■ Instructions to follow: Pick up the forum thread below about finding gun shows near Columbus, Ohio, and continue it past its last post.

# Where's the gun shows central Ohio???



## Iron_Chef_CD (Jul 16, 2005)

Where are all the gun shows at now a days? I know they had the one that's usually at the Franklin County Fair Grounds at westland mall. 

Is it still there? Are there any more else where near Columbus. 

Thanks


----------



## Cat Mazter (May 20, 2005)

They have them in Hillard too (sp), But once you go there get a Paper from them they have all the dates where they are stopping at. Ill get a paper out later today, I should have them, But I wont be back on until tonite,
Cat Mazter


----------



## JBJ (Apr 11, 2004)

Seems like I found a site for the PRO - Peoples Rights Organization before that had all their show dates. Give that a try.


----------



## Iron_Chef_CD (Jul 16, 2005)

Yeah that's the one I used to go to all the time. Couldn't remember the name and if I remember correctly that's the one they moved to westland mall. I'll have to check when I get home. Stupid work fire wall...

Hey cat if that's not the pro show that your talking about let me know!

■ Excerpted data:
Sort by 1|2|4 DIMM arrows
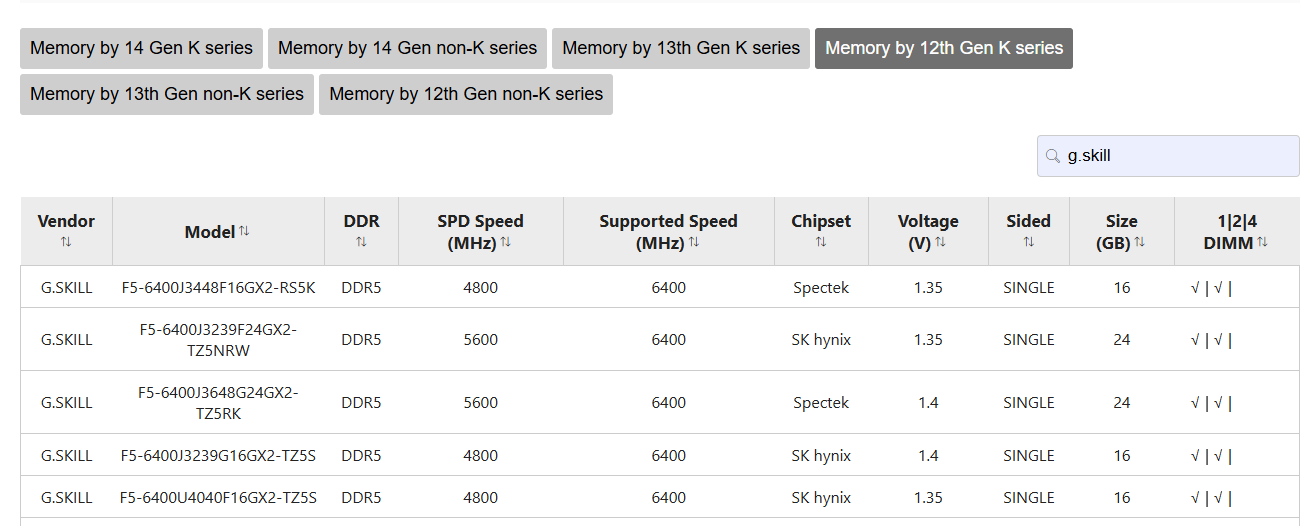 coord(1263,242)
* * *
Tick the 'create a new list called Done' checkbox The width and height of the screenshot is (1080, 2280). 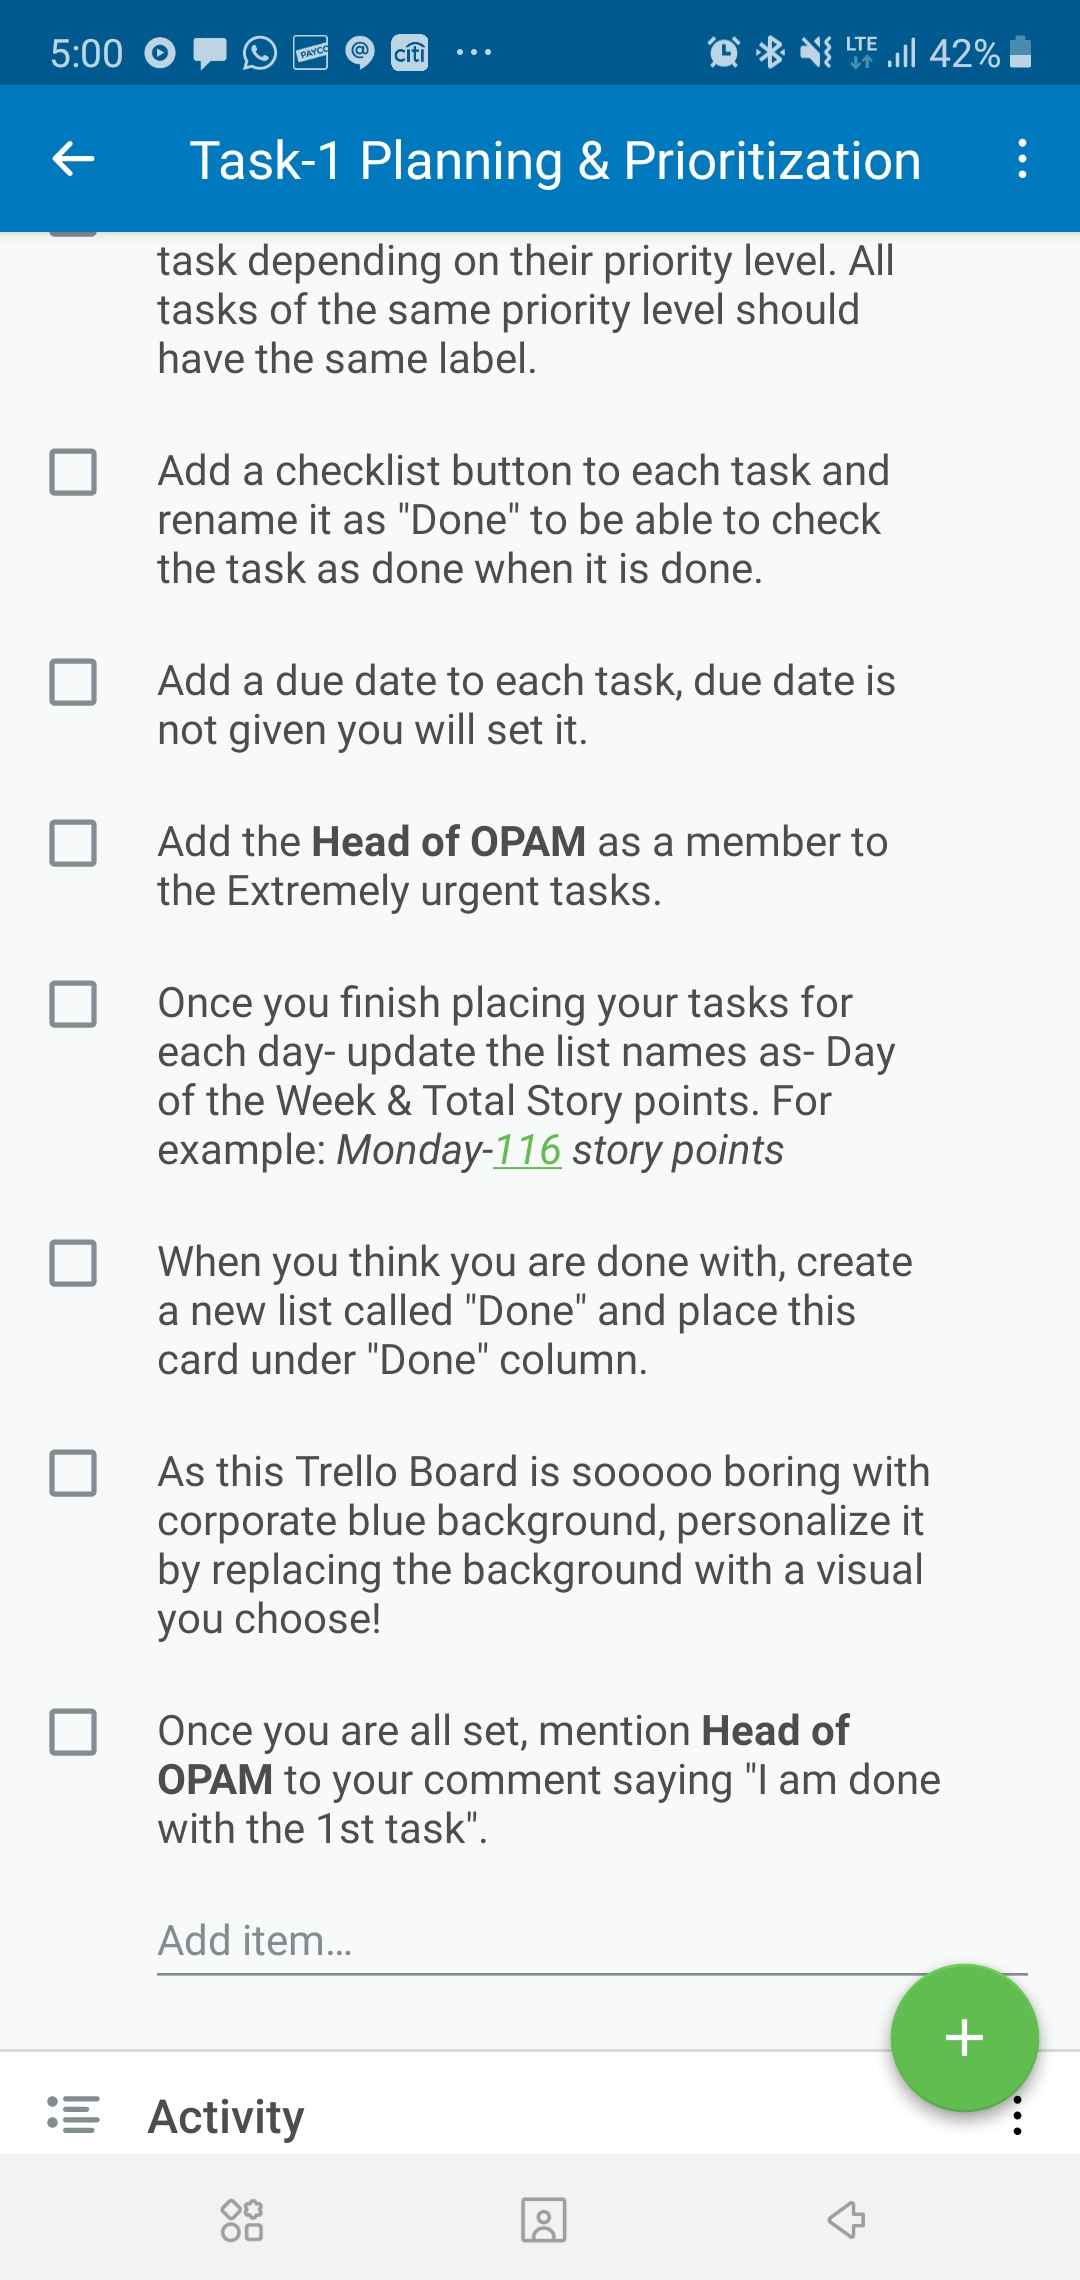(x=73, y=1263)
==
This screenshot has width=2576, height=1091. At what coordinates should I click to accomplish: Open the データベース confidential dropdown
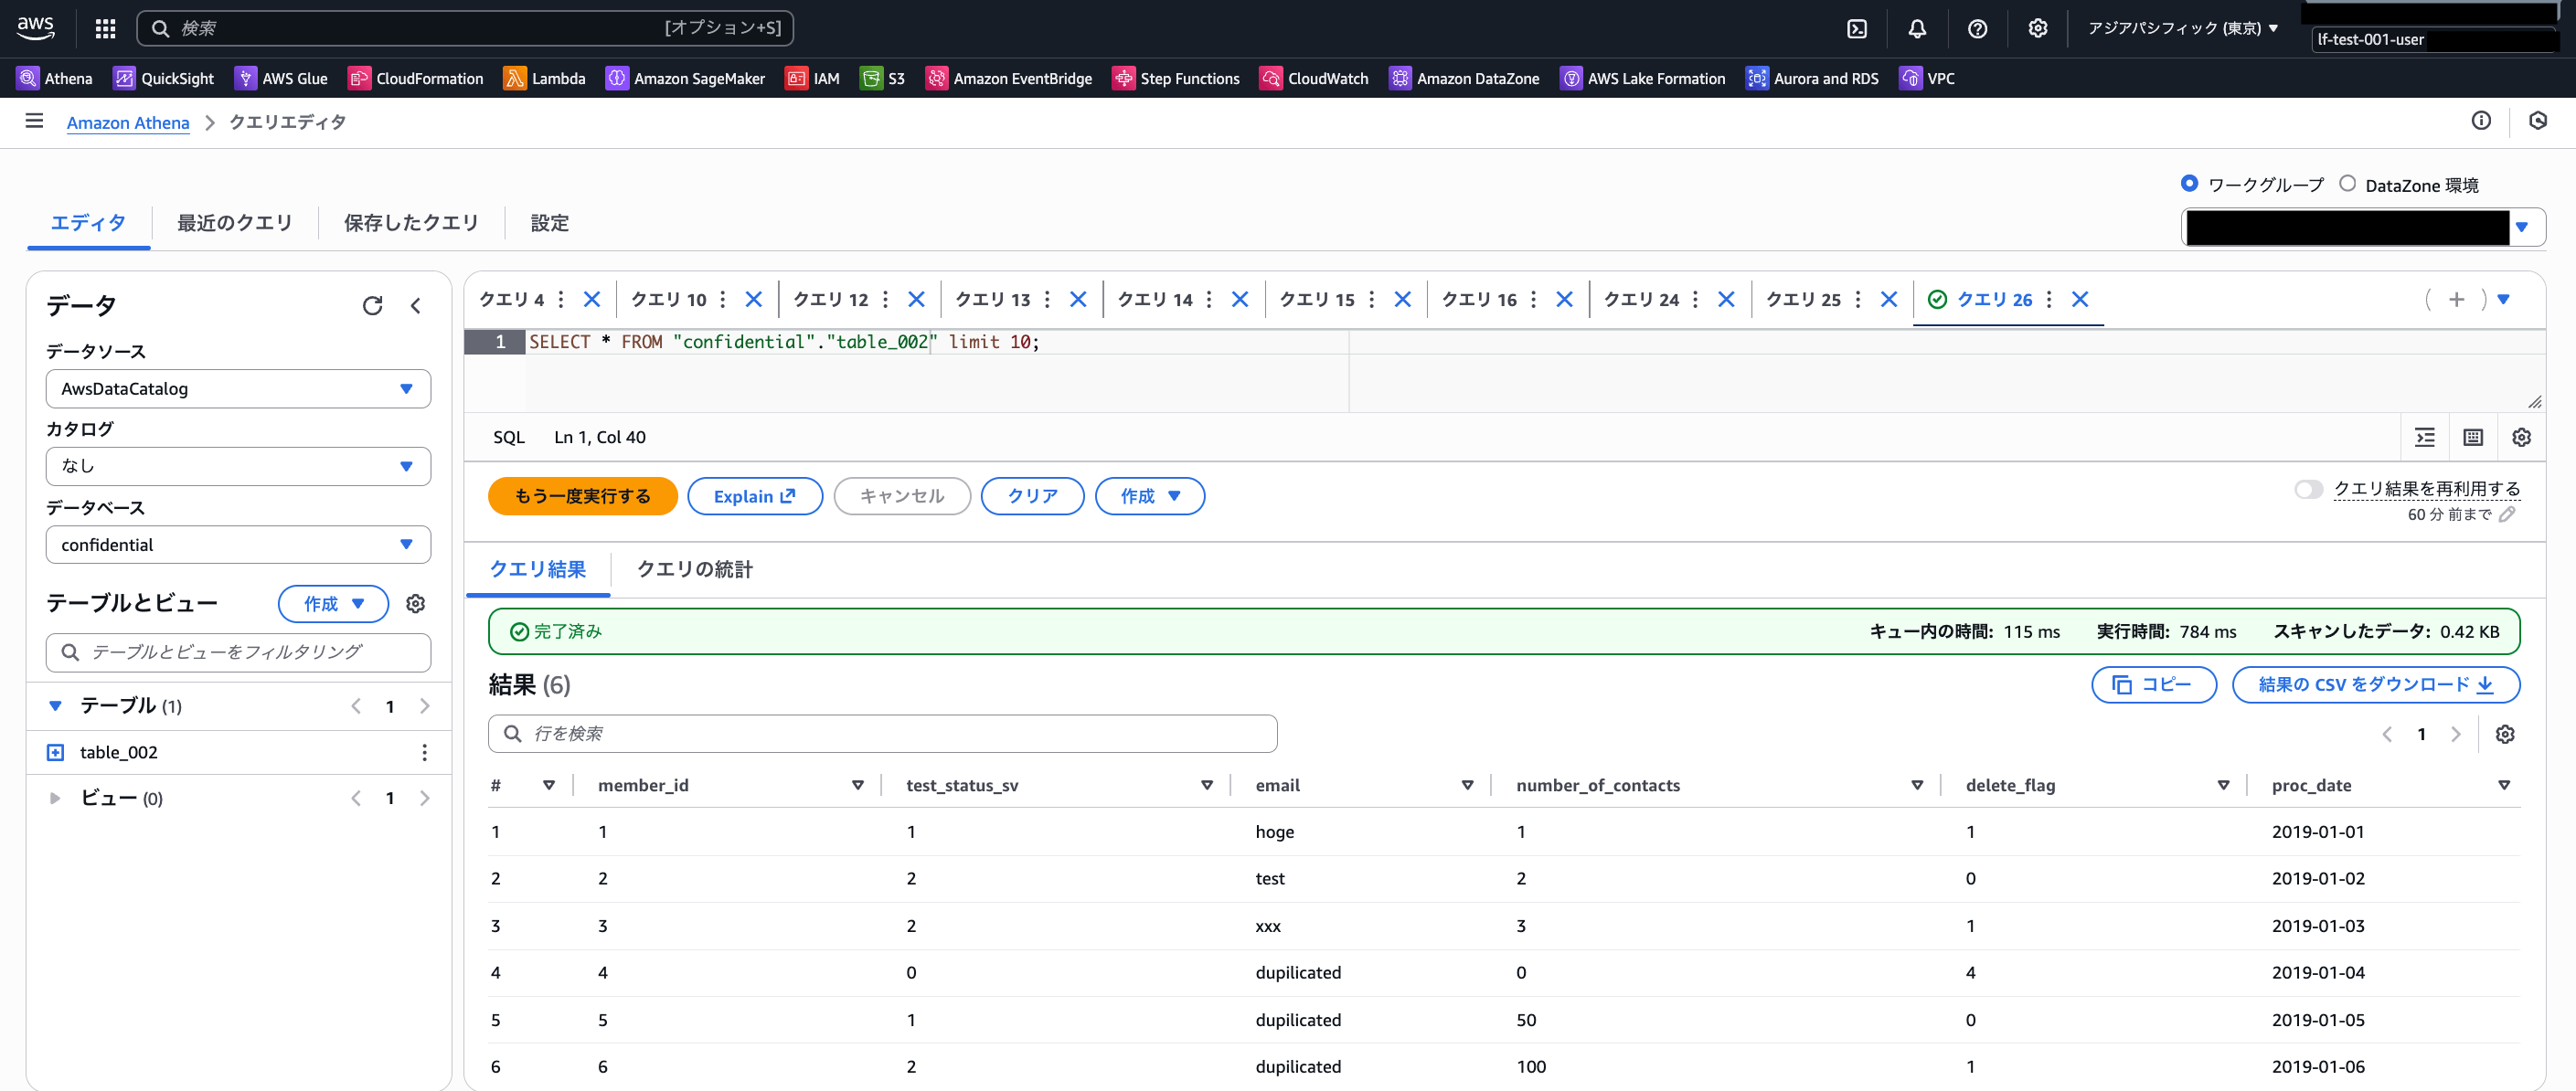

■ Output below:
Thanks for the response.


----------



## Cat Mazter (May 20, 2005)

I beleive we are talking about the same show. We will have to hook up & go to one this Fall.
Cat Mazter


----------



## Iron_Chef_CD (Jul 16, 2005)

Sounds like a plan Cat! Maybe afterwards you can teach me how to catch some monster flat heads


----------



## Cat Mazter (May 20, 2005)

Sounds like a Plan then, If you find out when they are we will work out a Date to go. As Far as Catfishin, Come down anytime.  Just shoot me an e-mail.
Cat Mazter


----------



## esoxhunter (Apr 7, 2004)

I do believe there is a show at the Westland Mall this weekend. I might go Saturday and check it out.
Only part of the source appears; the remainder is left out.